The phone has been almost permanently switched off and as a result, on the outside at least, has remained in near enough pristine condition. It is a very basic model, which actually is - believe it or not - just a phone, with no extra enhancements. As a result, it doesn't make my morning coffee, but it is possible, somehow, if you press the right sequence of buttons and have enough patience, to suddenly enter the amazing world of sending texts.


I produced it one time, in the presence of some young people whom I knew. They gasped in wonder and regarded it with awe, like you would with some ancient relic that had just been unearthed and hadn't been seen for thousands of years. One of them asked me if she could examine a thing called the sim card, (or maybe it was the test card) and I said, “Be my guest,” as I was curious to see what this thing would be.


With a loud and very disturbing screech, that is probably only heard when ancient Egyptian tombs are being opened, she managed to prise the phone open, then screamed as a large cloud of dust shot up which then made her sneeze.
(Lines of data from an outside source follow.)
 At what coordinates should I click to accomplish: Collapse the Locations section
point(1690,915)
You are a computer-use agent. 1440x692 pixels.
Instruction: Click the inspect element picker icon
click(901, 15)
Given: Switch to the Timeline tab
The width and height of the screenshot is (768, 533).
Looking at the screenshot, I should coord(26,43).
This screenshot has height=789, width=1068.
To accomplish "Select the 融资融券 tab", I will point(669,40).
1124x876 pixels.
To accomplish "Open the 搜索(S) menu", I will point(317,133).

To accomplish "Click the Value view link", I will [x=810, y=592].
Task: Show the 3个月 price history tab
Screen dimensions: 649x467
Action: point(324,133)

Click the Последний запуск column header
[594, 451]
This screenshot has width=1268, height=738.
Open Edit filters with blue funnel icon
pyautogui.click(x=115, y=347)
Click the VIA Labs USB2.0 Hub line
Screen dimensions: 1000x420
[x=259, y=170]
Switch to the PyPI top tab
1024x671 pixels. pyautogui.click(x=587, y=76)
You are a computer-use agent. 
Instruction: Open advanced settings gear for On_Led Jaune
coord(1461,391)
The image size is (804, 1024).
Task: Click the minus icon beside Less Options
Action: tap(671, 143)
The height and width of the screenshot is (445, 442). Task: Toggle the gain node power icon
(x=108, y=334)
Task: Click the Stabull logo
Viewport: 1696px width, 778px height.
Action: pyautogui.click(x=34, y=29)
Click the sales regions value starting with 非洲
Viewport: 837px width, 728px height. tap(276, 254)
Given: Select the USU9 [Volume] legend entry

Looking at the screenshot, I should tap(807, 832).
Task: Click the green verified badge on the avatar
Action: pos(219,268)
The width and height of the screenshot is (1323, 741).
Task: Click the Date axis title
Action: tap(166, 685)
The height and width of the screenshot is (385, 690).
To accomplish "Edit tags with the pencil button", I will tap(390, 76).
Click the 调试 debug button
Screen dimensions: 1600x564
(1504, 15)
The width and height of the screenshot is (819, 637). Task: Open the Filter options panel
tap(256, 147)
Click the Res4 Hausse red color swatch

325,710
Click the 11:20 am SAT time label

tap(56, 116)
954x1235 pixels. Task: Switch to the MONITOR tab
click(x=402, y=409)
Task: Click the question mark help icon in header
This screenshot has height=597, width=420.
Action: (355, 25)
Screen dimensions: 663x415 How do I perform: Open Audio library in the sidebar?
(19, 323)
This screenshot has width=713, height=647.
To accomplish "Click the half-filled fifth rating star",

I don't know if she found the sim card, but I do know that she hastily snapped the phone back together again and gave it back to me very quickly.


I sent a text one time from it about six years ago and that is a story in itself. I happened to have it switched on that day while I was in St.Andrews, because one of my friends there was very brave and sometimes tried to phone me. This lady had lots of patience and would wait while I fumbled about with all the buttons, as well as dropping the phone two or three times before finally answering. On some occasions, I cut her off accidentally, and after these false starts, she must have either laughed, or more likely, cried, then simply phoned me back. She was very accomplished at sending out texts with fantastic punctuation and even capital letters when they were required.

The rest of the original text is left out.